Defendants’ Motion to Dismiss correctly notes that the constitutional right of access to the courts may be fulfilled by providing prisoners with adequate law libraries or adequate assistance from persons trained in the law. Cepulonia v. Fair, 732 F.2d 1, 6 (1st Cir.1984). Along with their motion, Defendants have filed an affidavit of Defendant Allen, wherein he asserts that the Department of Corrections contracts with Pine Tree Legal Aid, Inc. for the provision of legal services to Maine prisoners housed in federal institutions, and indigent prisoners may also receive legal advice from the Department’s Office of Advocacy.
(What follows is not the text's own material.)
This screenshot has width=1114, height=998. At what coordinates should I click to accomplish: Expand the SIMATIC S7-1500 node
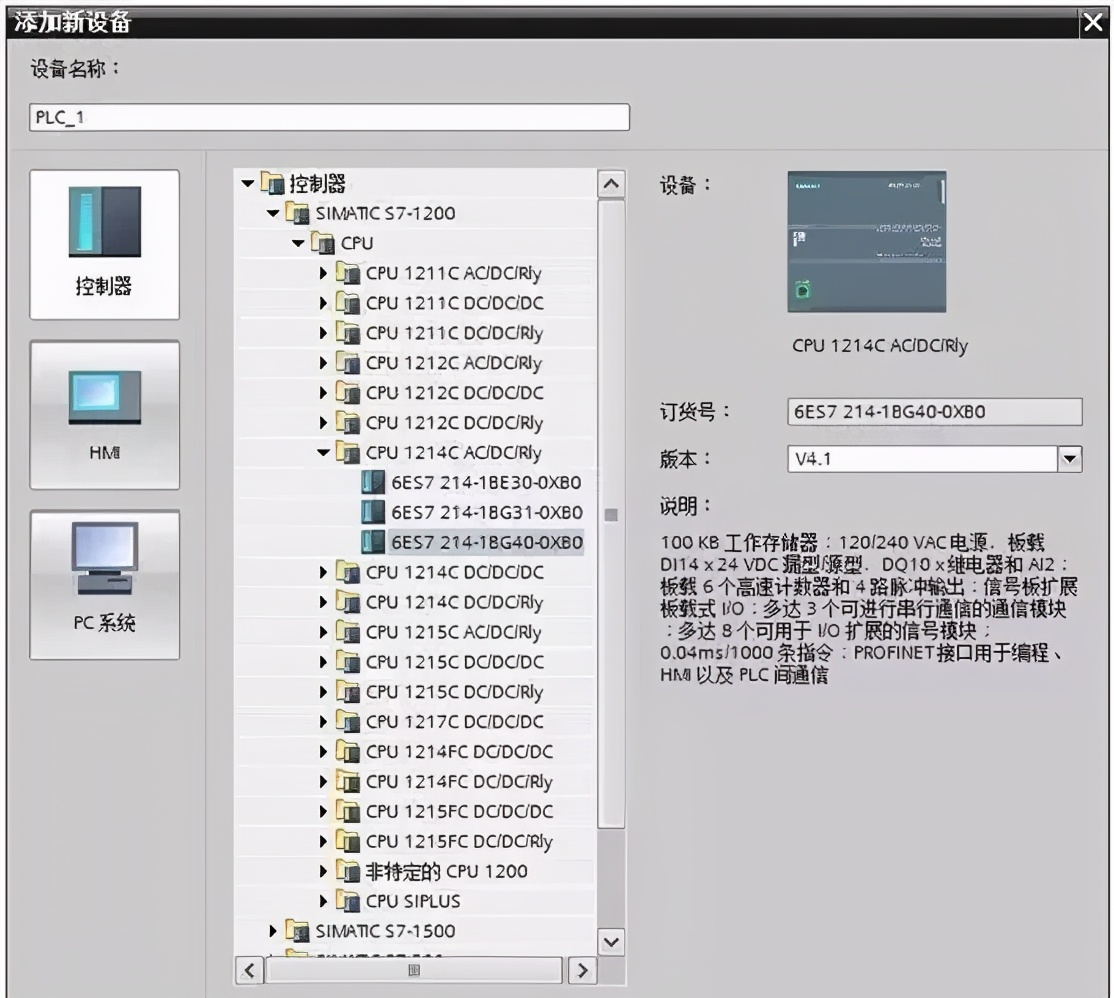point(273,931)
Defendant Allen further points out that Maine statutes provide for the appointment of counsel for filing and proceeding with post-conviction reviews to indigent Maine prisoners. 15 M.R.S.A. § 2129(1)(B).1 Because Defendants have presented matters outside the pleadings, their Rule 12(b)(6) motion shall be treated as one for summary judgment and disposed of as provided in Rule 56. Fed.R.Civ.P. 12(b).
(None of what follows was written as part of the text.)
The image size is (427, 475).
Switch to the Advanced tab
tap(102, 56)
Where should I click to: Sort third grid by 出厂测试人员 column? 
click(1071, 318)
The Supreme Court has held that “the fundamental constitutional right of access to the courts requires prison authorities to assist inmates in the preparation and filing of meaningful legal papers by providing prisoners with adequate law libraries or adequate assistance from persons trained in the law.” Bounds v. Smith, 430 U.S. 817, 828, 97 S.Ct. 1491, 1498, 52 L.Ed.2d 72 (1977). Thus, Defendants need not provide Plaintiff with access to a complete law library. However, if Defendants do not provide Plaintiff with an adequate law library, then Defendants must provide adequate assistance from persons trained in the law. Plaintiff does not dispute that the library and various legal assistance programs provided to prisoners incarcerated *683within the Maine prison system is adequate. See Lovell v. Brennan, 566 F.Supp. 672, 696-97 (D.Me.1983), aff'd on other grounds, 728 F.2d 560 (1st Cir.1984). However, Plaintiff asserts that he does not have access to adequate assistance from persons trained in the law while he is incarcerated in a federal prison in Indiana, citing the distance from Maine to Indiana and his inability to communicate with counsel through any means except by mail.
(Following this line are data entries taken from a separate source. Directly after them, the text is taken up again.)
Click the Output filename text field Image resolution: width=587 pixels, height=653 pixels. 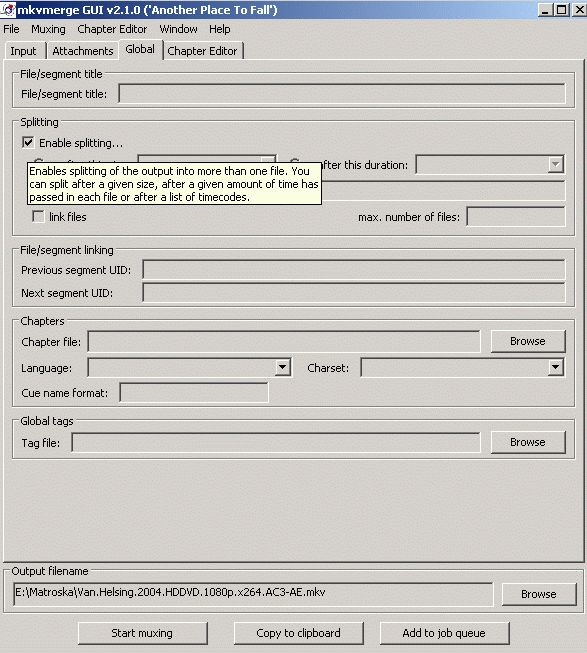(253, 593)
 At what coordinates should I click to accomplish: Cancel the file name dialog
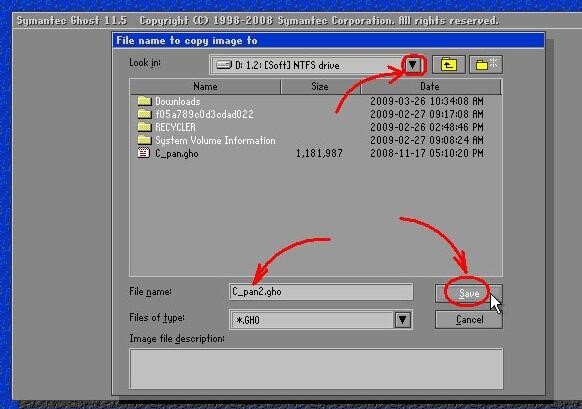[x=469, y=320]
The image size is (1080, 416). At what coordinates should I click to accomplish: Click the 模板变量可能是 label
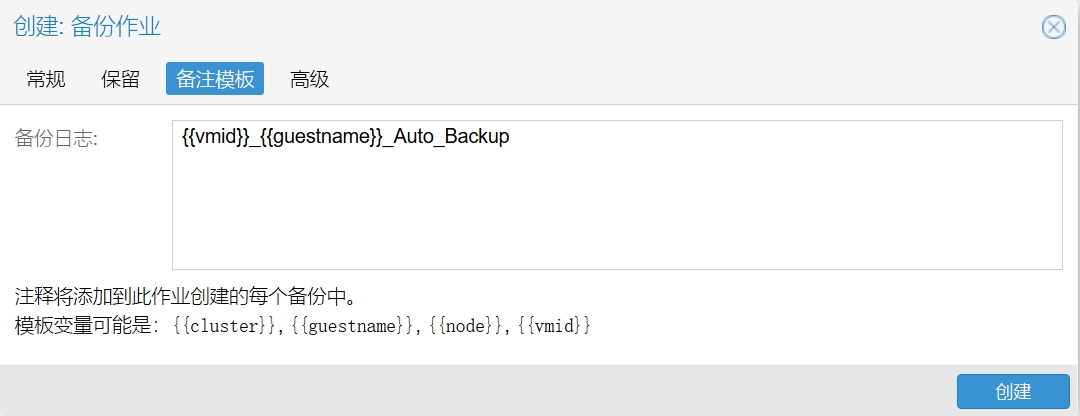pyautogui.click(x=87, y=325)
In a case concerning Maine state prisoners incarcerated in a federal penal institution, the First Circuit stated that “the ultimate burden of proving that the avenues of research and/or legal or paralegal aid are adequate rests with the state.” Rich v. Zitnay, 644 F.2d 41, 43 (1st Cir.1981). The Court further stated that “plaintiffs pleaded enough when they alleged that they were without counsel or a library containing Maine law.” Id. Plaintiff in the present case has met the minimum standards set forth in Zitnay. Thus, Defendants must prove that the legal services offered to Plaintiff by the Department of Corrections are adequate for Plaintiff’s legitimate needs. By itself, Mr. Allen’s affidavit is insufficient to carry the burden of proof.

Accordingly, Defendants’ motion is hereby DENIED.

So ORDERED.

. In his response to Defendants’ motion, Plaintiff stated that because he had no access to Maine law books, he was unaware of the statute and thus unable to comment on it.